PROBLEM TO WORK ON >> Reproduce each of the following entries word for word.

GIVEN DATA >>
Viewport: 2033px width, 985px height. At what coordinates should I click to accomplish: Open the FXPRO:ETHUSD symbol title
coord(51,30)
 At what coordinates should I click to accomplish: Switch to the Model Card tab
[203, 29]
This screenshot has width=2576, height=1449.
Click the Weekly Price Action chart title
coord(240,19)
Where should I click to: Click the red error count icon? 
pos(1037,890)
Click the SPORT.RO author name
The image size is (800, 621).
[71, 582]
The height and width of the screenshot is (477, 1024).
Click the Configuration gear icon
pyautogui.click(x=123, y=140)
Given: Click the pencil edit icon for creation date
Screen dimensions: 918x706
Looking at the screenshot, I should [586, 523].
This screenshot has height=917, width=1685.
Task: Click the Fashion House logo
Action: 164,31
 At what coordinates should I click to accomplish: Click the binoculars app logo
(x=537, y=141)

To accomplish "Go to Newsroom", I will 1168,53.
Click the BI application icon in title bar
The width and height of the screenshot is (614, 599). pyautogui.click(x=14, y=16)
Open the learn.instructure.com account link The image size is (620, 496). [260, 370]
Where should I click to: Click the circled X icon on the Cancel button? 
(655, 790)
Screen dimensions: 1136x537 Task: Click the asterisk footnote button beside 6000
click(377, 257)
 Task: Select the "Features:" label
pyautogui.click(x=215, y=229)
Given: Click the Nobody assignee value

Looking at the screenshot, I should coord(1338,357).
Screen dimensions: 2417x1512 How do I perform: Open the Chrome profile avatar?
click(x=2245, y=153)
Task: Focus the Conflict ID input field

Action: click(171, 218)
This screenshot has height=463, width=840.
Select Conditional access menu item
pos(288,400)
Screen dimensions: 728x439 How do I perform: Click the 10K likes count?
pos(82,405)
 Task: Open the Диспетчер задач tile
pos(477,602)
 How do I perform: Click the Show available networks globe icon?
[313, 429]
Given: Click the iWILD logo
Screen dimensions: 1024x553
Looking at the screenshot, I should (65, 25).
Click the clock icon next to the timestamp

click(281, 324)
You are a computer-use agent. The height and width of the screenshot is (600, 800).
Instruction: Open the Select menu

ANSWER TO THE EXERCISE >>
Viewport: 2033px width, 985px height. At what coordinates should I click to accomplish: Open the FXPRO:ETHUSD symbol title
coord(51,30)
 At what coordinates should I click to accomplish: Switch to the Model Card tab
[203, 29]
This screenshot has width=2576, height=1449.
Click the Weekly Price Action chart title
coord(240,19)
Where should I click to: Click the red error count icon? 
pos(1037,890)
Click the SPORT.RO author name
The image size is (800, 621).
[71, 582]
The height and width of the screenshot is (477, 1024).
Click the Configuration gear icon
pyautogui.click(x=123, y=140)
Given: Click the pencil edit icon for creation date
Screen dimensions: 918x706
Looking at the screenshot, I should [586, 523].
This screenshot has height=917, width=1685.
Task: Click the Fashion House logo
Action: 164,31
 At what coordinates should I click to accomplish: Click the binoculars app logo
(x=537, y=141)

To accomplish "Go to Newsroom", I will 1168,53.
Click the BI application icon in title bar
The width and height of the screenshot is (614, 599). pyautogui.click(x=14, y=16)
Open the learn.instructure.com account link The image size is (620, 496). [260, 370]
Where should I click to: Click the circled X icon on the Cancel button? 
(655, 790)
Screen dimensions: 1136x537 Task: Click the asterisk footnote button beside 6000
click(377, 257)
 Task: Select the "Features:" label
pyautogui.click(x=215, y=229)
Given: Click the Nobody assignee value

Looking at the screenshot, I should coord(1338,357).
Screen dimensions: 2417x1512 How do I perform: Open the Chrome profile avatar?
click(x=2245, y=153)
Task: Focus the Conflict ID input field

Action: click(171, 218)
This screenshot has height=463, width=840.
Select Conditional access menu item
pos(288,400)
Screen dimensions: 728x439 How do I perform: Click the 10K likes count?
pos(82,405)
 Task: Open the Диспетчер задач tile
pos(477,602)
 How do I perform: Click the Show available networks globe icon?
[313, 429]
Given: Click the iWILD logo
Screen dimensions: 1024x553
Looking at the screenshot, I should (65, 25).
Click the clock icon next to the timestamp

click(281, 324)
You are a computer-use agent. The height and width of the screenshot is (600, 800).
Instruction: Open the Select menu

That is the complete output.